### Assignment
In the entries below, which lines run from the one with "Instruction: Sort device" through the one with "Task: Click the green"? Repeat exactly those, both included, and no pictures.

### Data for analysis
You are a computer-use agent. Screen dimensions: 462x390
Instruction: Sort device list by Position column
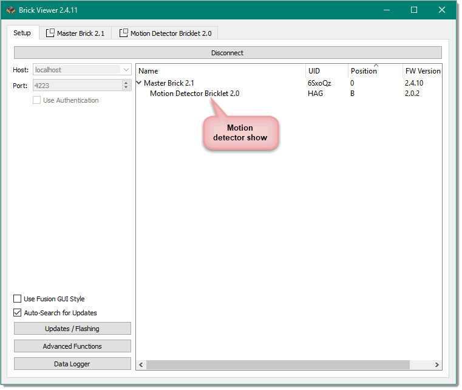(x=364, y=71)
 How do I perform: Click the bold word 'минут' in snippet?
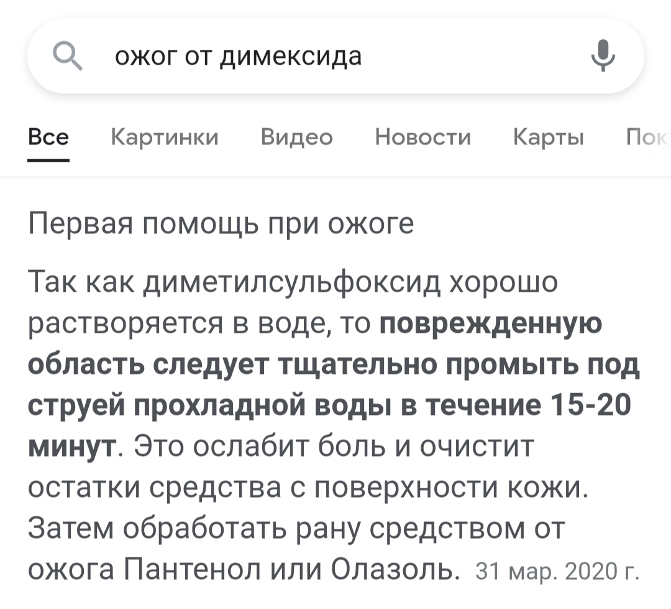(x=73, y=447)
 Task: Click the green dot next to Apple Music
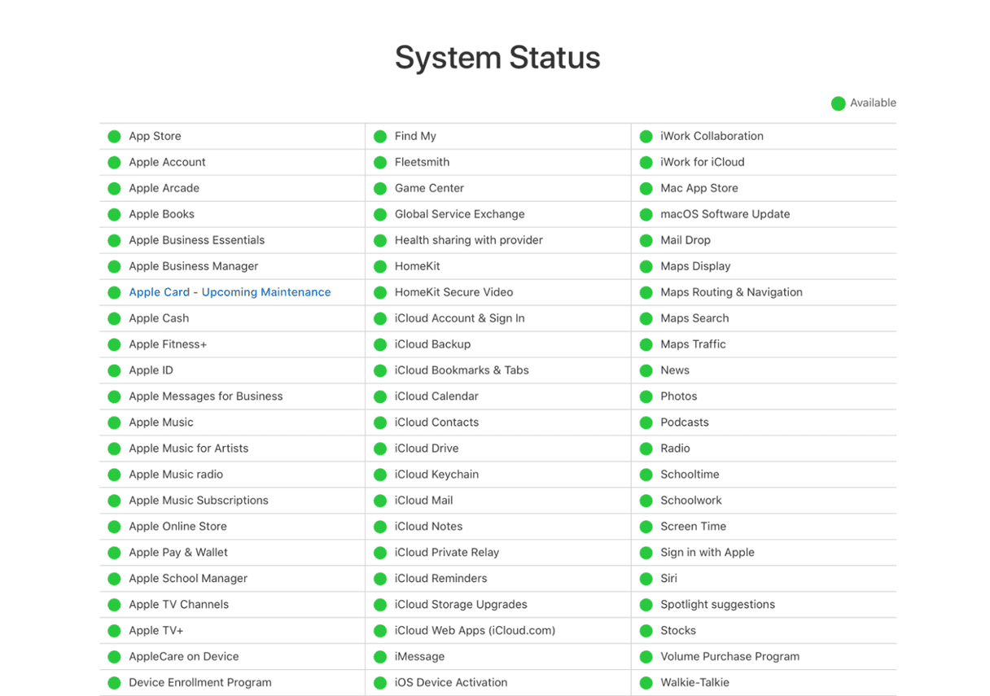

==

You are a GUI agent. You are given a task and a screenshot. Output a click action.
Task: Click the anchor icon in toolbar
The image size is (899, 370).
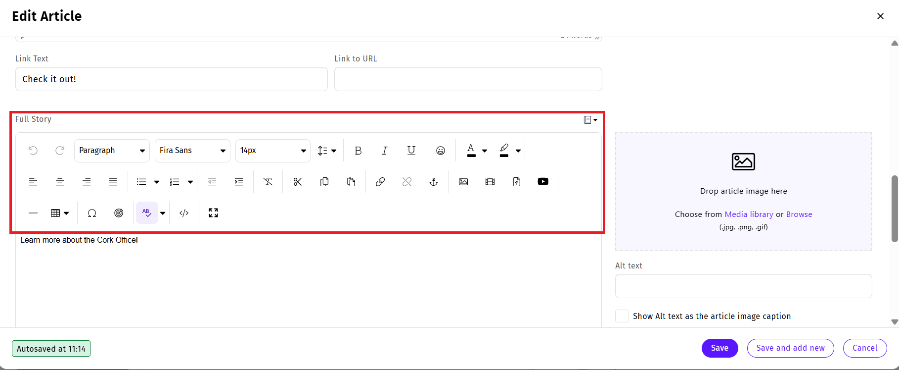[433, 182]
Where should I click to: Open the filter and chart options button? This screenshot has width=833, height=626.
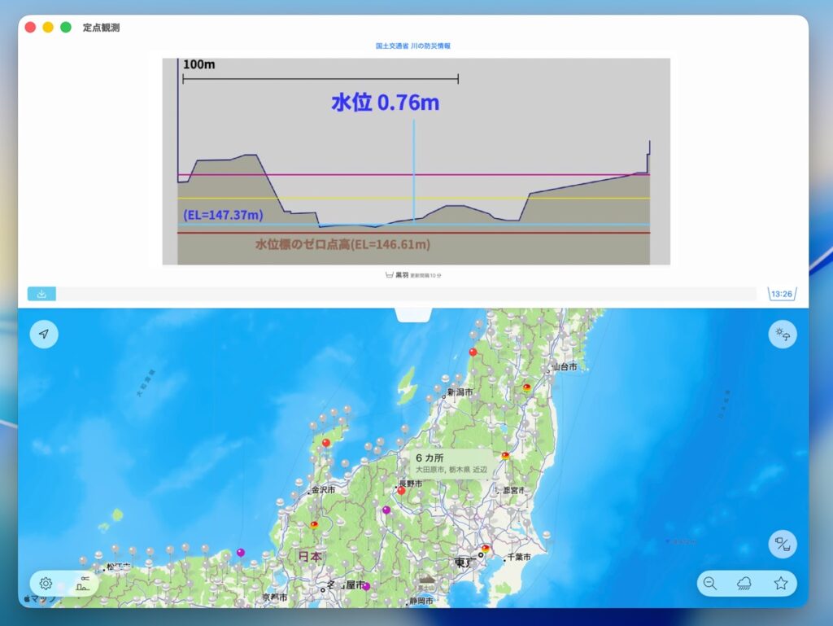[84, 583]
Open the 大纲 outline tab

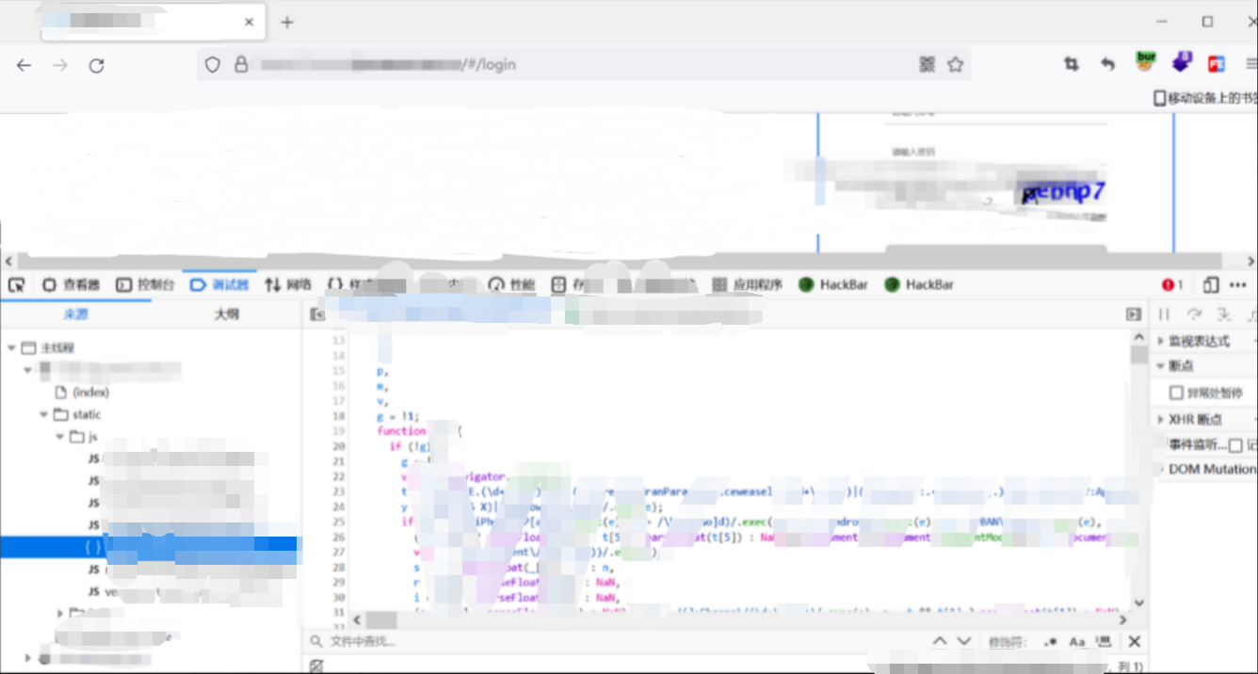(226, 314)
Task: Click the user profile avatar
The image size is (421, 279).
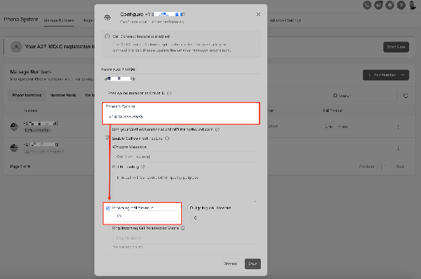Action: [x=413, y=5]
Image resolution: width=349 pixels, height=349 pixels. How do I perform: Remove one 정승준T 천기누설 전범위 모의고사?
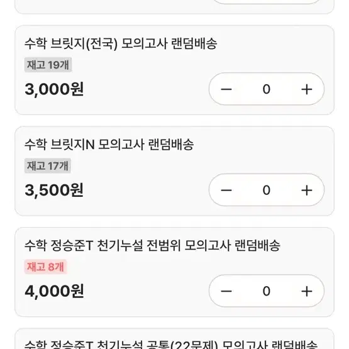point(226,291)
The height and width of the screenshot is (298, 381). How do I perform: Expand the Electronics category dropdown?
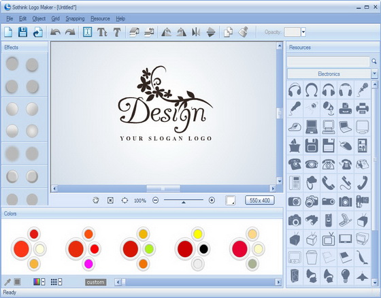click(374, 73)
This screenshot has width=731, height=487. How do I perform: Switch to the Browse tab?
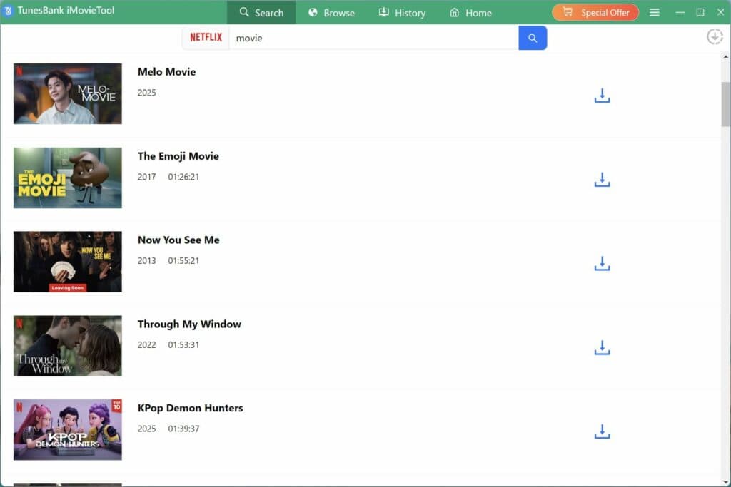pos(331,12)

### Response
Instruction: Sort device list by Position column
(x=364, y=71)
 How do I perform: Click the bold word 'минут' in snippet?
(x=73, y=447)
 Task: Click the green dot next to Apple Music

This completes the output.